- What needs to be done: Return every record below exactly; leave out the images.

- Task material:
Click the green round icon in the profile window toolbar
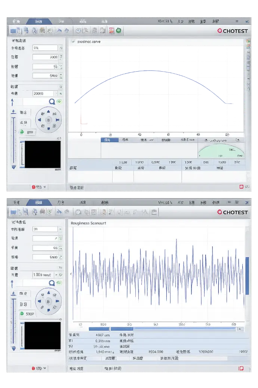pos(119,31)
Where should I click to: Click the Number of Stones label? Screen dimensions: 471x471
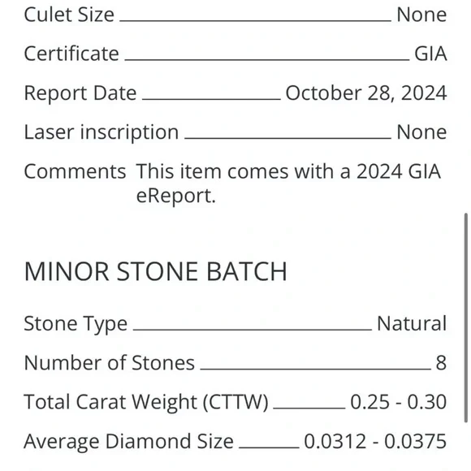pos(110,363)
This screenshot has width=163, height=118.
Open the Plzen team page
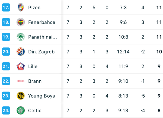pyautogui.click(x=34, y=8)
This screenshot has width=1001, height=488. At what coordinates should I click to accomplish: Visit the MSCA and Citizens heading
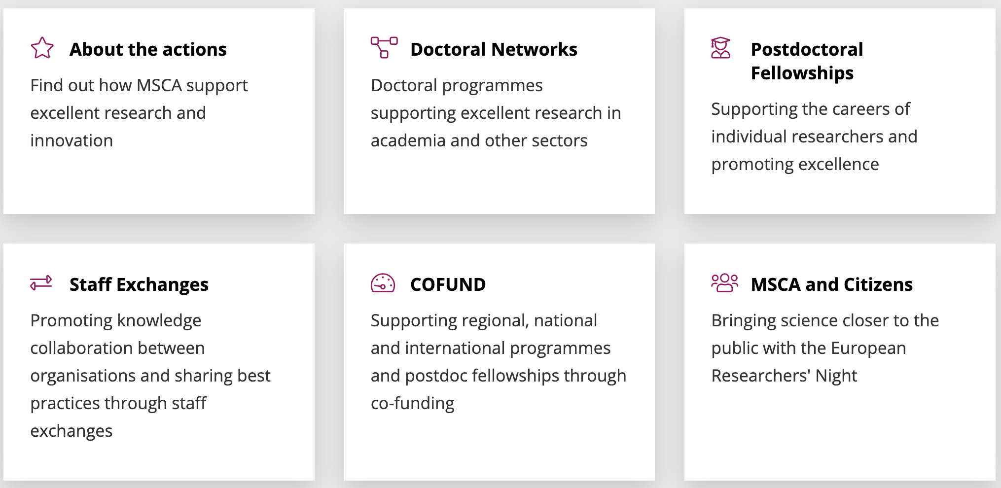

- Exercise answer:
Click the green round icon in the profile window toolbar
pos(119,31)
Where should I click to: Click the Number of Stones label? Screen dimensions: 471x471
pos(110,363)
This screenshot has width=163, height=118.
Open the Plzen team page
pyautogui.click(x=34, y=8)
This screenshot has width=1001, height=488. At what coordinates should I click to accomplish: Visit the MSCA and Citizens heading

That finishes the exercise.